Tuesday, November 13, 2012

National Streets

Street names are culturally specific.  Some countries treat their streets as long strips of asphalt while others give them much more historical significance.

The United States as a rule shows little imagination but some practicality in naming its streets.  The most common names are trees (oak, elm, pin, etc), numbers, and letters.  The city of Portland, Oregon in its downtown area has all of its streets going north/south (to the best of my memory) named in alphabetical order according to the first letter, i.e. words beginning of a, b, c, etc.  It makes finding addresses much simpler.  The only real bit of history in most U.S. cities is the use of presidents, but it doesn’t go much farther than the founding fathers and a few exceptional ones, specifically Washington, Madison, Adams, Lincoln, Jefferson, and Roosevelt. 

A French city map is a history lesson, especially Paris.  Anybody who is anybody in French history has a street, however small it may be, named after him or her.  There is almost always a small plaque stating a few biographical bits and pieces about the person.  The older city has medieval names whose origins are often completely lost, such as Rue de Mauvais Fils (The street of bad boys).  The distinction between ancient and modern Paris is sometimesmarked by the word “Faubourg” added  to a street name somewhere along its length, as in Rue St. Denis and Rue Faubourg St. Denis. All in all, for the interested explorer, its turns every stroll in Paris into a wonderful look into the past.
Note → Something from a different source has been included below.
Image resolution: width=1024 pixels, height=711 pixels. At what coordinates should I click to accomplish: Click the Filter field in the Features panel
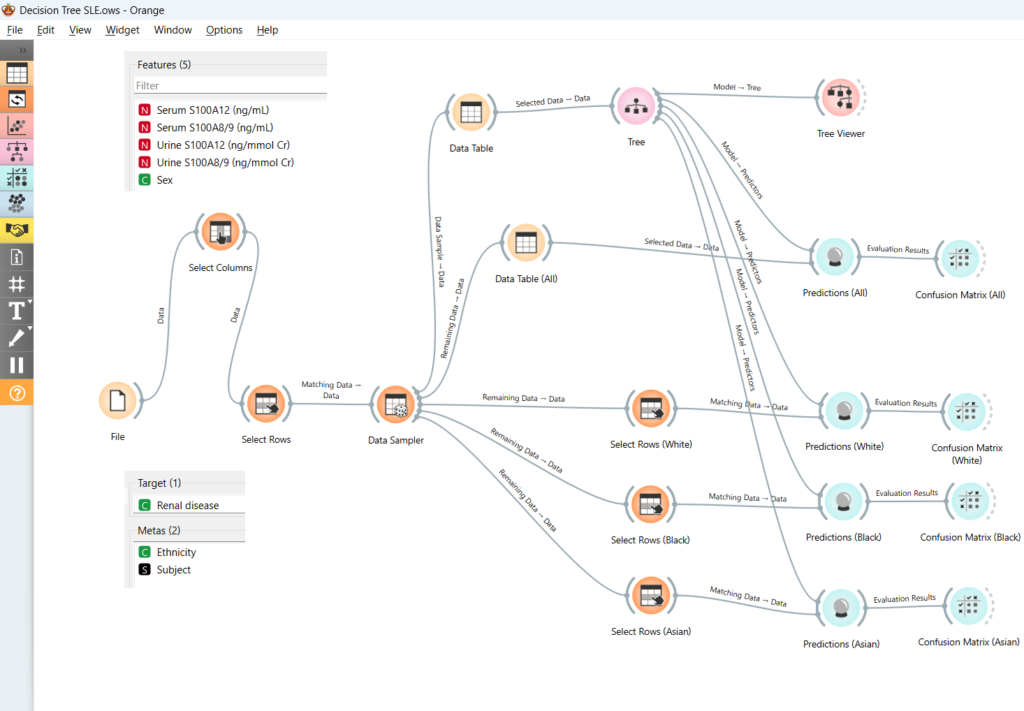click(x=230, y=86)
Modern Israel tends to name streets after history and nature.  No Israeli municipality is complete without a Rehov Ben Gurion, Jabotinsky, Herzl, and Trumpeldor.  I live in a neighborhood whose streets are all military campaigns (most of which the younger generation has never hear of).  Ironically, it is bordered by a street called Derech Hashalom, meaning “The Way of Peace.” Fortunately, most residential streets are given the sweet sounding names of trees, birds, and flowers, such as Alon (Oak), Dukifat (hoopoe), and Harzit (chrysanthemum).  In many cities, such as Jerusalem and Zefat, the names of various rabbis and righteous people are noted.  By contrast, in many Arab villages, there are many “anonymous” streets, which I suppose adds challenge to the postal carrier’s job.

Of course, there is a joke about the high regard that Americans have for the late Israeli Prime Minister, Menachem Begin.  Almost every freeway in the United States is named Begin freeway.